In separate Facebook and Twitter posts, Williams, who has been taking flack from Penn Staters recently, announced that the “reasonable search” for records conducted by his office consisted solely of asking Frank Fina if he had any.
Recall that nine months ago I requested correspondence between Fina, Freeh investigators and former grand jury Judge Barry Feudale. My request was denied, but was granted on appeal. Unfortunately, late in the appeal process, the DA shifted gears and suddenly claimed that it didn’t have the records after all. So we marched to court in December in an attempt to find the truth. Did the records exist, like his office originally said, or did they magically disappear after I appealed?
We’re in the process of conducting discovery, and some formal answers should be handed over in about a month. But Seth’s posts today provided some important insight into how it handled my request for public records.
On Facebook, Williams said this:
When my civil litigation unit initially received the request they denied it because based on the parties, it was clear that the emails sought would not have been records regarding the business or activities of the D.A.’s Office. We also spoke with the employee and he stated that they did not exist.
Earlier, on Twitter, he Tweeted this:
If they exist (Fina says they never did), they have nothing to do with us.
Based on those two posts, it seems clear that the DA’s office never really looked for the e-mails when they were requested. Instead, it simply did a “Hey Frank, do you have any more e-mails about Kathleen Kane sitting around in your inbox?” If you were Fina, what would you say to that?
Together, they shed light on another perplexing statement that recently showed up in the DA’s formal answer to our complaint. In response to our allegation that the e-mails could be recovered from backup systems, it said it didn’t know.
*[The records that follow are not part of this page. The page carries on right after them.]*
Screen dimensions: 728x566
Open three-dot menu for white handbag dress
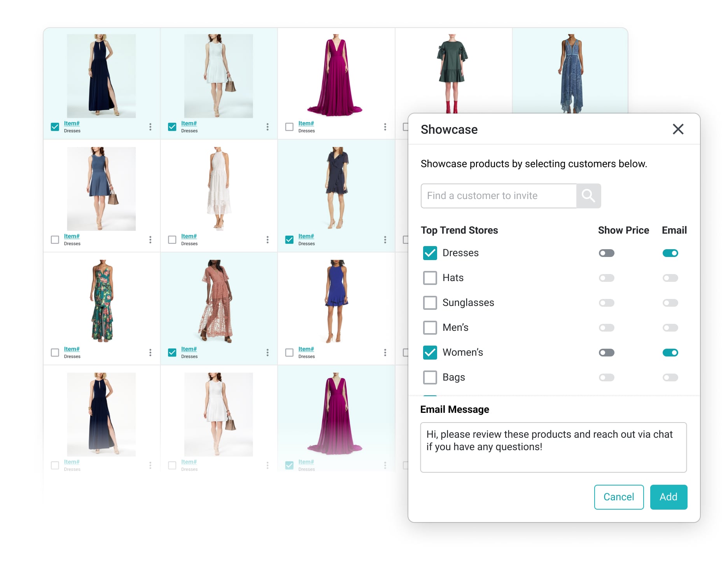(x=268, y=127)
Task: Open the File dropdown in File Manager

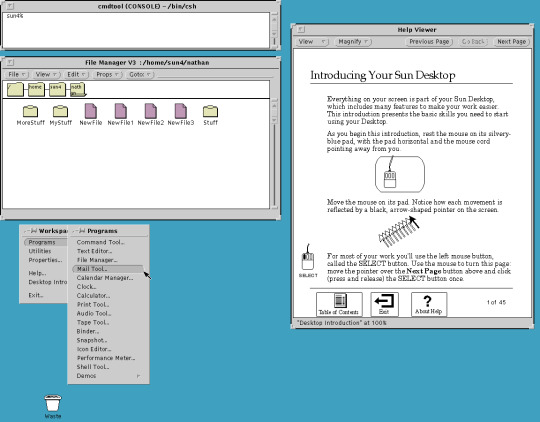Action: (17, 74)
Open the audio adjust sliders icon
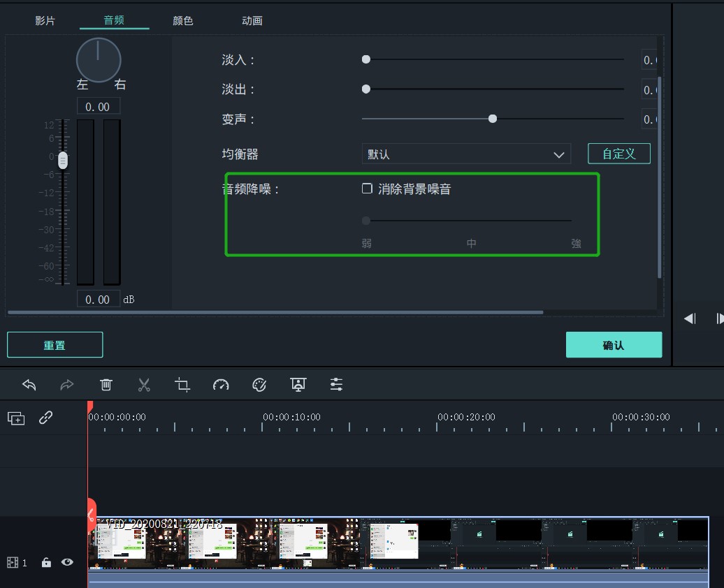This screenshot has height=588, width=724. point(336,385)
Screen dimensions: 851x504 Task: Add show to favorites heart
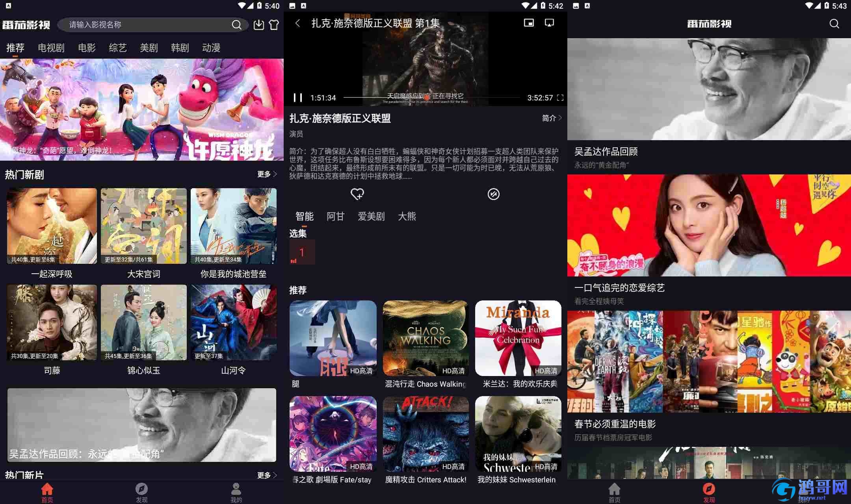pos(357,194)
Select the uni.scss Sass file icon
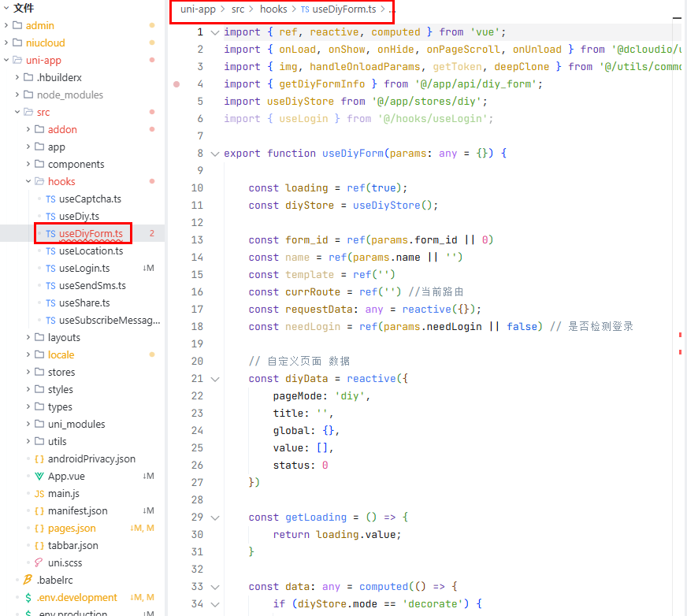687x616 pixels. (x=39, y=562)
It also specifically denied that the e-mails existed at the time of the request.
Since it didn’t look for the records when the request was received, how could it know the e-mails didn’t exist at that time? The most likely reason is that they were deleted sometime after Feudale turned his copies over to Kathleen Kane, as was reported by the Philadelphia Inquirer.
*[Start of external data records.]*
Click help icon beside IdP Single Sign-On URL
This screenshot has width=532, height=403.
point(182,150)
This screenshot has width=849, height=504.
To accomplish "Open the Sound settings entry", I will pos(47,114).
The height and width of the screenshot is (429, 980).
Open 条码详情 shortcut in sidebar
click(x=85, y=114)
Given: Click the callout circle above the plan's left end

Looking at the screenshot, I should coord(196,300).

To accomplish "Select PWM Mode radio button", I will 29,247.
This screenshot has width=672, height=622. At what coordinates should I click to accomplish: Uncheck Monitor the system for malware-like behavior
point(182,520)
It’s also possible that they never existed, as Fina claims. But e-mails that never existed can’t be recovered, and the DA was unsure about the prospect of their recovery.
Read together, it’s more likely that Williams’s office is firing up its backup systems and finally looking for the records 10 months after the request was received. Recovering data from backups can be a cumbersome process, which would also explain the need for an extension to our discovery request.
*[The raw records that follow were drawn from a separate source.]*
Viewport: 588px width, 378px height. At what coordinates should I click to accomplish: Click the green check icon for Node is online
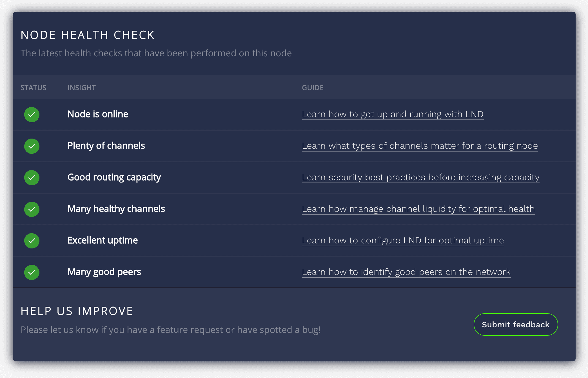coord(32,115)
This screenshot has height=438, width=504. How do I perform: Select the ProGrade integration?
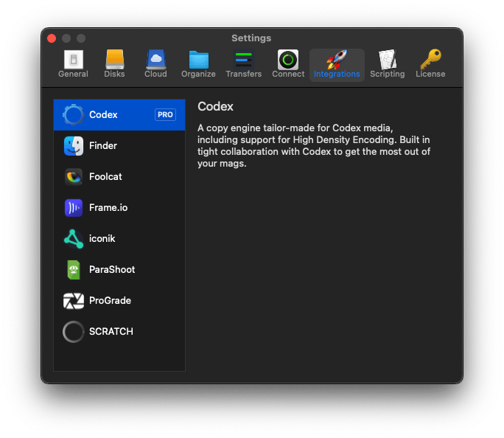pos(119,301)
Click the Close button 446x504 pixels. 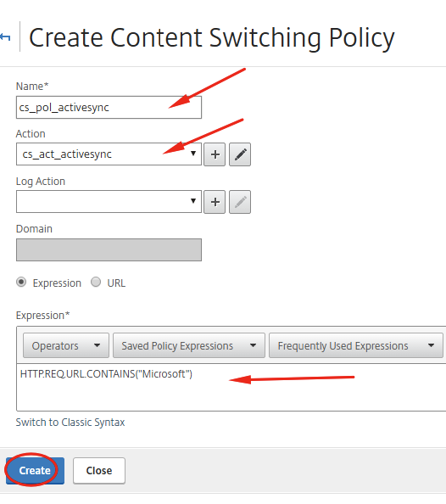coord(99,471)
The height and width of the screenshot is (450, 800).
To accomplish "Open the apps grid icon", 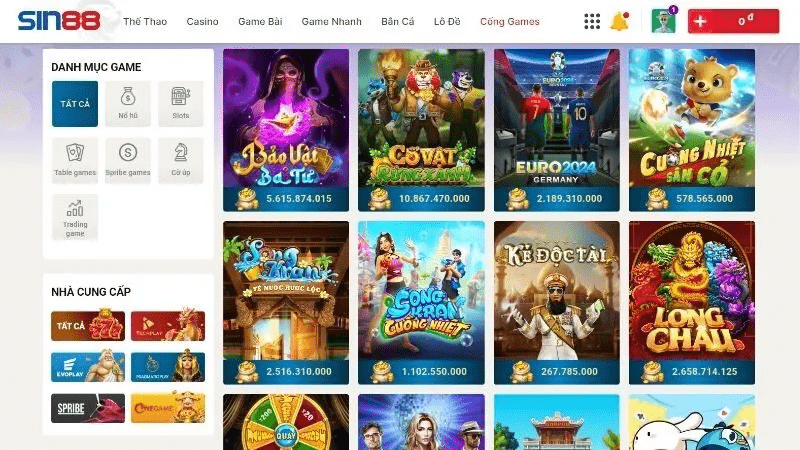I will click(x=592, y=21).
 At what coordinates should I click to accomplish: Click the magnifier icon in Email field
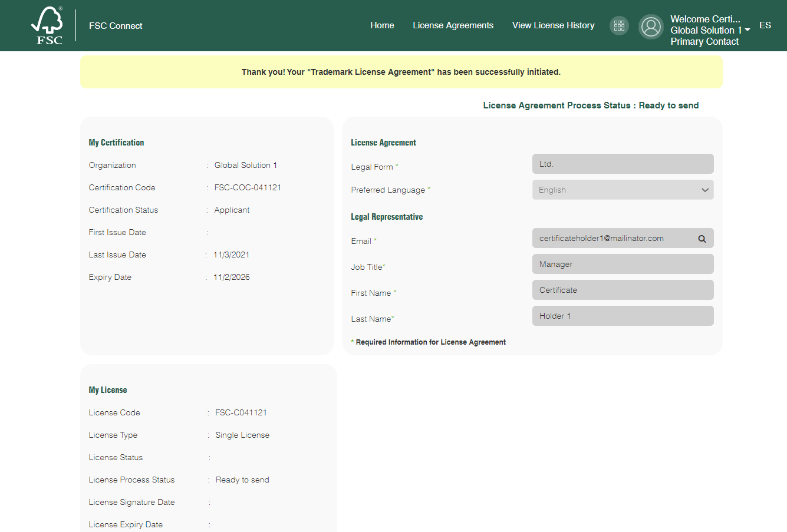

This, if true, is great news, because the DA’s office should be able to tell us without a shred of uncertainty whether the e-mails existed or not in the first place. It would mean it’s finally taking its responsibility under the RTKL seriously, and that is a fantastic development.
But it shouldn’t have taken a lawsuit to get to this point. When an agency receives a request for information, it is required to “make a good faith effort to determine if the record requested is a public record.” And except in cases where it’s clear that exempt information is sought (i.e. a police report, which is exempt from disclosure in Pa.), it’s impossible to know if the record has to be released without looking at it.
The DA’s office took a shortcut and lost. And with a little luck, it will soon have to pay a price.